• **GOAL OF THE EXERCISE**:
From the entries below, please output exactly the lines starting at the one containing "Apply italic formatting" and ending at the one containing "Task: Open the Markets tab", both included.

• **MATERIAL PROVIDED**:
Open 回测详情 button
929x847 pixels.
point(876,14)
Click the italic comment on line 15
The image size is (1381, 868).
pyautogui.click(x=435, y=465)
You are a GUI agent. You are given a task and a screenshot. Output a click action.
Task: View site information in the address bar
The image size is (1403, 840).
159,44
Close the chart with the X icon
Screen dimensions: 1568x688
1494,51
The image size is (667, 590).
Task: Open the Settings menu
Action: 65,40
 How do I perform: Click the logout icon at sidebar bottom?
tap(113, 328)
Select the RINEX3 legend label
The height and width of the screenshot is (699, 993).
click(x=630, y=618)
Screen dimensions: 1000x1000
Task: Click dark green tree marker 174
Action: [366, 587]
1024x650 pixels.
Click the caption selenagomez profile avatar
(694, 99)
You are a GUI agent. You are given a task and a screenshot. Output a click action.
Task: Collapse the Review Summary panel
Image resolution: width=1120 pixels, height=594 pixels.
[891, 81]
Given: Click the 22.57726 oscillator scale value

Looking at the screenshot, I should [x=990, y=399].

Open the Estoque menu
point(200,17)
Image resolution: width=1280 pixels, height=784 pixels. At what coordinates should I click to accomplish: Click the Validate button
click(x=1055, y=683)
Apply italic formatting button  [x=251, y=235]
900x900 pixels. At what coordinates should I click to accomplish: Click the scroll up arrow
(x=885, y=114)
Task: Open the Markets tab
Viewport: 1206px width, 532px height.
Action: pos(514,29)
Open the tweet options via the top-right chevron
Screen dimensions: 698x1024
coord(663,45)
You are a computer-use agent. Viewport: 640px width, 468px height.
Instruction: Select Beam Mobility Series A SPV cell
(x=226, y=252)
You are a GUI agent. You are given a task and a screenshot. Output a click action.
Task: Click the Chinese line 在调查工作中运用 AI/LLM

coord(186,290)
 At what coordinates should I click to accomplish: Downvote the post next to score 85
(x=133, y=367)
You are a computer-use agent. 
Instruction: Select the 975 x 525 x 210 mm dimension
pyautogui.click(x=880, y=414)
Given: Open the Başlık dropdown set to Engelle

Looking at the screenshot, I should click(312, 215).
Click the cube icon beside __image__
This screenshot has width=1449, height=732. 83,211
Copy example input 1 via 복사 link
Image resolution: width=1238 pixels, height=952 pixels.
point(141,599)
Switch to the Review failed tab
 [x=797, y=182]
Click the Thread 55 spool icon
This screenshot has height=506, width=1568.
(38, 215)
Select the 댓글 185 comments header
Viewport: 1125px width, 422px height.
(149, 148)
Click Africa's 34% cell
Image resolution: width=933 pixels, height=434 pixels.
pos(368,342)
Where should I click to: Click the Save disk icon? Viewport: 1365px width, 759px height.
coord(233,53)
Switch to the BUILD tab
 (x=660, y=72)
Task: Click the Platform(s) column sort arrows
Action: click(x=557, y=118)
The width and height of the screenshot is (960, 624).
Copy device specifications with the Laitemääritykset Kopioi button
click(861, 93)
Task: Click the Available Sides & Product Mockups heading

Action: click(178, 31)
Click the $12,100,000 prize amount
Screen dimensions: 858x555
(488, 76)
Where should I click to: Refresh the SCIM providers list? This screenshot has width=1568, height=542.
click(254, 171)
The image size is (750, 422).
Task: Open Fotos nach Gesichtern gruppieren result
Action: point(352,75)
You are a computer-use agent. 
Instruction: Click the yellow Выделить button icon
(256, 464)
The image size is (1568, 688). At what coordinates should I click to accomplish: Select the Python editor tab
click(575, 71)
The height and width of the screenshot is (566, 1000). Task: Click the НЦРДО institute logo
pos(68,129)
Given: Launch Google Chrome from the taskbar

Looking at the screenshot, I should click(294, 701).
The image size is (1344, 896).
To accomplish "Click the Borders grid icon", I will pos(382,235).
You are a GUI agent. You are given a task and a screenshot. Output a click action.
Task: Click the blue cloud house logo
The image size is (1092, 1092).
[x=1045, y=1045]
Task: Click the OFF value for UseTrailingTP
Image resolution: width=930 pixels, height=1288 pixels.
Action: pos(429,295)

• **TASK RESPONSE**:
Apply italic formatting button  [x=251, y=235]
900x900 pixels. At what coordinates should I click to accomplish: Click the scroll up arrow
(x=885, y=114)
Task: Open the Markets tab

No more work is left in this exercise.